Visuals, Audio & Performance
Don’t let the icon art for the game fool you. Things here are pretty simple when it comes to visuals. Character models are pretty basic and the environments can be a bit simple, but they get the job done. Even with that said, the game runs pretty smoothly and I can’t think of any instances (so far) where I ran into any issues on that front. There were a few wonky animations when it came to taking out enemies in melee combat. The reaction of the enemies, namely in the zombie mode, was just pretty bad. Everything else was more or less fine. 
Presentation is actually pretty good here. The developers put in a cool (Sniper Elite-like) effect that slows down the final shot of the mission to show it taking out the last remaining enemy. The “story” features some comic book-like images used to push along the narrative. Audio is decent here, too. It might be a bit generic, but the epic tunes thumping throughout the game are fitting of the genre.

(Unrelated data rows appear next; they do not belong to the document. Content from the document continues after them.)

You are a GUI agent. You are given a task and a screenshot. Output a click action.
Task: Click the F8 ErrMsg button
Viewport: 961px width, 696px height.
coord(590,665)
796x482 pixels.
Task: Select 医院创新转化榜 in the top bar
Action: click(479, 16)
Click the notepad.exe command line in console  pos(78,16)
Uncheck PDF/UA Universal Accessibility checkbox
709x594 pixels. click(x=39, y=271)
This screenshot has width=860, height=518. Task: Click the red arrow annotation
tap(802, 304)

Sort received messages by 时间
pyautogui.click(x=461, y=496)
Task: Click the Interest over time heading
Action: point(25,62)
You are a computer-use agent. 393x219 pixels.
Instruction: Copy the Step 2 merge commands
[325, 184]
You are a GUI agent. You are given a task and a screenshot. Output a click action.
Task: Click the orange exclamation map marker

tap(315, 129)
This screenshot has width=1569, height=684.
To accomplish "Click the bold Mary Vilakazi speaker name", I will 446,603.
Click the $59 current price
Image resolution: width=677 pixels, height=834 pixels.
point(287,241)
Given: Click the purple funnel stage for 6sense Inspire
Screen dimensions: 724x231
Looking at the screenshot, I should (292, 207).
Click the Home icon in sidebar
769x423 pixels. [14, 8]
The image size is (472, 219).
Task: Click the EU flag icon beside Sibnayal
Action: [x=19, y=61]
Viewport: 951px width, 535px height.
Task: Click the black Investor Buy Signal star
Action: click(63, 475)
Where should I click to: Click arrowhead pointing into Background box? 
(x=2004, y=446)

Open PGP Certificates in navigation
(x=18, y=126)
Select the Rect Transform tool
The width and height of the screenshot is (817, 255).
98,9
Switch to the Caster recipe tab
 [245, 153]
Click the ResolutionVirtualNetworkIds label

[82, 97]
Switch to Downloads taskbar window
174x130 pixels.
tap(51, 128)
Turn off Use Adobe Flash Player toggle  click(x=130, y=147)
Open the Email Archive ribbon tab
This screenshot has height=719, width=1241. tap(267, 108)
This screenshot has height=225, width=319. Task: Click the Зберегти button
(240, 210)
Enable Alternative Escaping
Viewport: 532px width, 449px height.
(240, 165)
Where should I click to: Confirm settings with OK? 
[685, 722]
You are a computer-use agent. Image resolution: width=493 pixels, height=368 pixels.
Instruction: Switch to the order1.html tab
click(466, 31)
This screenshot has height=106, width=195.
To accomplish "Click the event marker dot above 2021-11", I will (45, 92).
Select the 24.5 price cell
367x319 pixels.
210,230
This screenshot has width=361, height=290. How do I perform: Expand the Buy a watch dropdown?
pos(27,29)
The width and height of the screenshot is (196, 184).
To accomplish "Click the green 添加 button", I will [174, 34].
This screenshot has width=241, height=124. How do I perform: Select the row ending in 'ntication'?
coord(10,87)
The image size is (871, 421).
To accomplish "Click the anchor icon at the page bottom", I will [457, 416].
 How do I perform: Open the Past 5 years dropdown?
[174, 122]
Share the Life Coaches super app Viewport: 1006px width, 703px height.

That isn’t to say that everything was perfect here. There were a handful of times where I did run into some glitches that required me to exit the game and restart. For example, on one of the earlier stages in the game, you are being taught how to take out incoming grenades from enemies. The action is just getting started behind the menus, but I found that if I pressed a buttons too quickly, the action would continue with the on screen prompts remaining on screen. Other times, the levels themselves just simply wouldn’t start. This wasn’t a huge deal, but it could get annoying - especially when one of your play tickets gets used without having actually played the mission.
Conclusion
I had more fun with Cover Fire than I ever expected. Is it a perfect game? No. Is it going to give you the ultimate warfare experience on the console? Probably not. However, if you’re looking for something that’s easy to pick up and play and is actually fun, it’s worth a look. Hopefully it’ll get some more updates over time to smooth out some of the glitches. It’s free, though, so the only thing you’ll  be losing out on if you don’t like the game is time.